Dietmar Kamper foi um escritor e pensador alemão do século 20, que estudou sobre filosofia, sociologia e antropologia. Um de seus pensamentos sobre aquele século e o século 21 me encontrou, sem querer, em uma das minhas aulas de Cultura. O professor citou-o como exemplo e eu, rapidamente, o considerei um gênio. Ele foi o meu terapeuta ali naquele momento, sem querer, esclarecendo uma angústia que estava comigo há uma semana: Estava sem o meu celular!

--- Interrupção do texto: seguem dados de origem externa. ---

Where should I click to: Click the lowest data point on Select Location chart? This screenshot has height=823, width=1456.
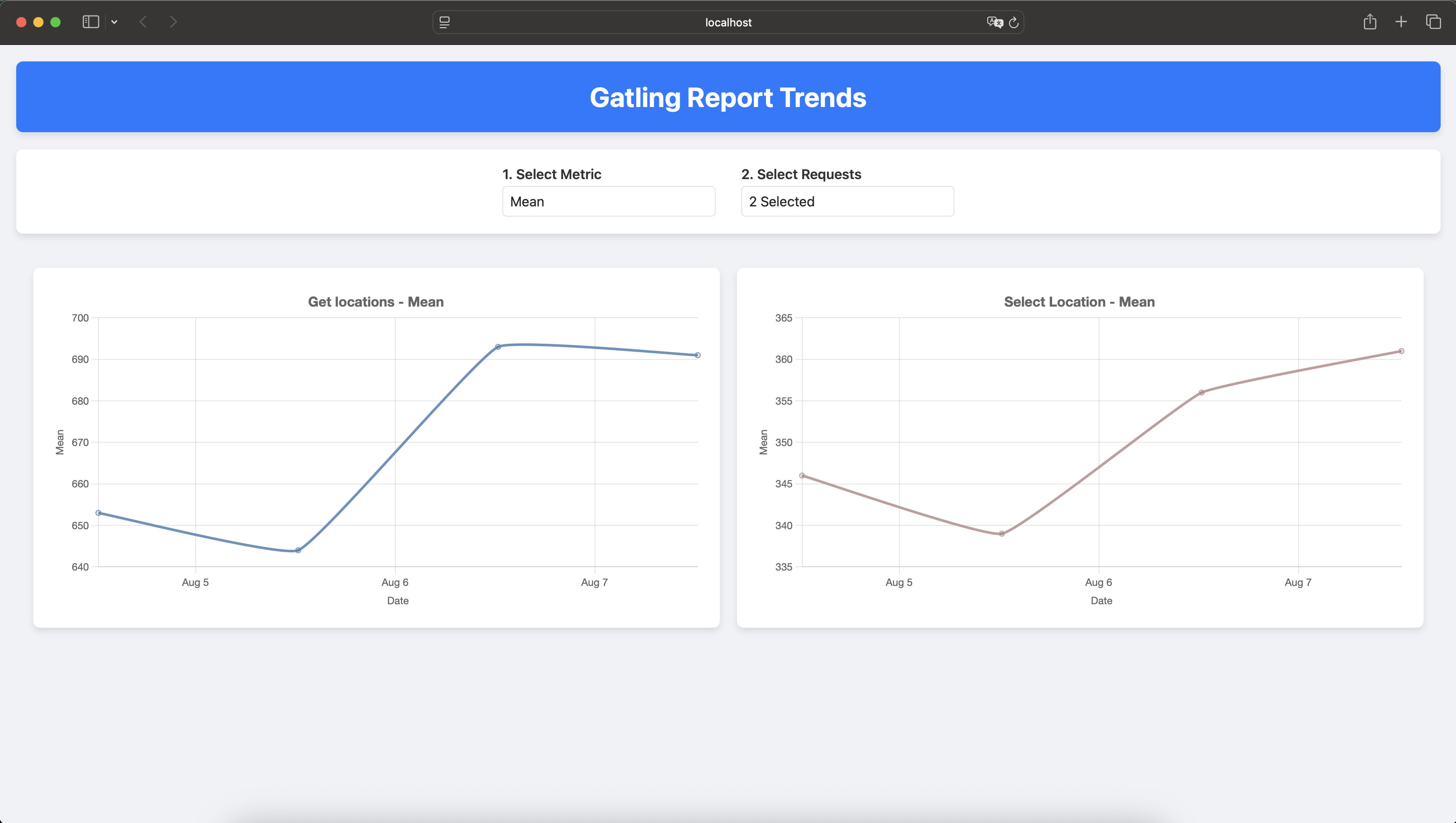[x=1001, y=533]
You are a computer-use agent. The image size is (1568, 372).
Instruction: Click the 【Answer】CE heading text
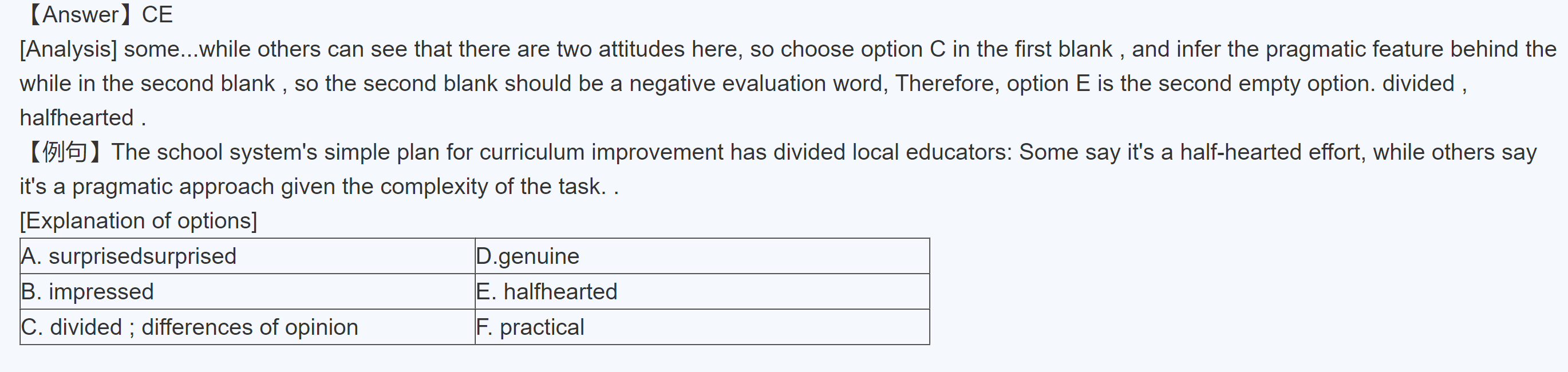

Estranhamente, nunca me considerei uma pessoa apegada à tecnologia. Mesmo sendo da geração “Millennials”, sempre pensei que não precisava da tecnologia a todo momento da minha vida; de certa forma, ainda me considerava autônoma. Minha surpresa foi que, desde a quebra do meu celular até o período de arrumá-lo, tudo começou a ficar imensamente mais complicado. Eu era uma tremenda inútil sem o meu celular. Precisava dele para acordar (o despertador), para me locomover por São Paulo, que ainda me é desconhecida; para me comunicar com qualquer outra pessoa que não esteja comigo no momento!
O mais impressionante é que, sem o celular, me senti excluída do mundo. Eu só ficava sabendo do que acontecia através do celular, tanto das notícias como do que acontecia na vida de amigos e familiares. Eu não podia curtir nem comentar nada. Estava sentindo falta até de digitar em alguma coisa. Contudo, de repente, algo aconteceu: meus dias pareciam ter mais tempo e eu conseguia fazer mais coisas, como ler um livro, escrever, lavar a louça, ir ao supermercado. Percebi que toda vez que me sentia entediada eu perdia o meu tempo com o celular. Agora, sem ele, toda vez que eu sentia tédio, eu fazia inúmeras coisas. O celular, como qualquer outra tecnologia, precisa de nós para ligar, para desligar, para funcionar, isso eu sempre soube. Mas era a primeira vez que eu percebia que EU precisava da tecnologia. E que eu deixava de fazer muitas coisas não por falta de tempo, mas porque estava no celular.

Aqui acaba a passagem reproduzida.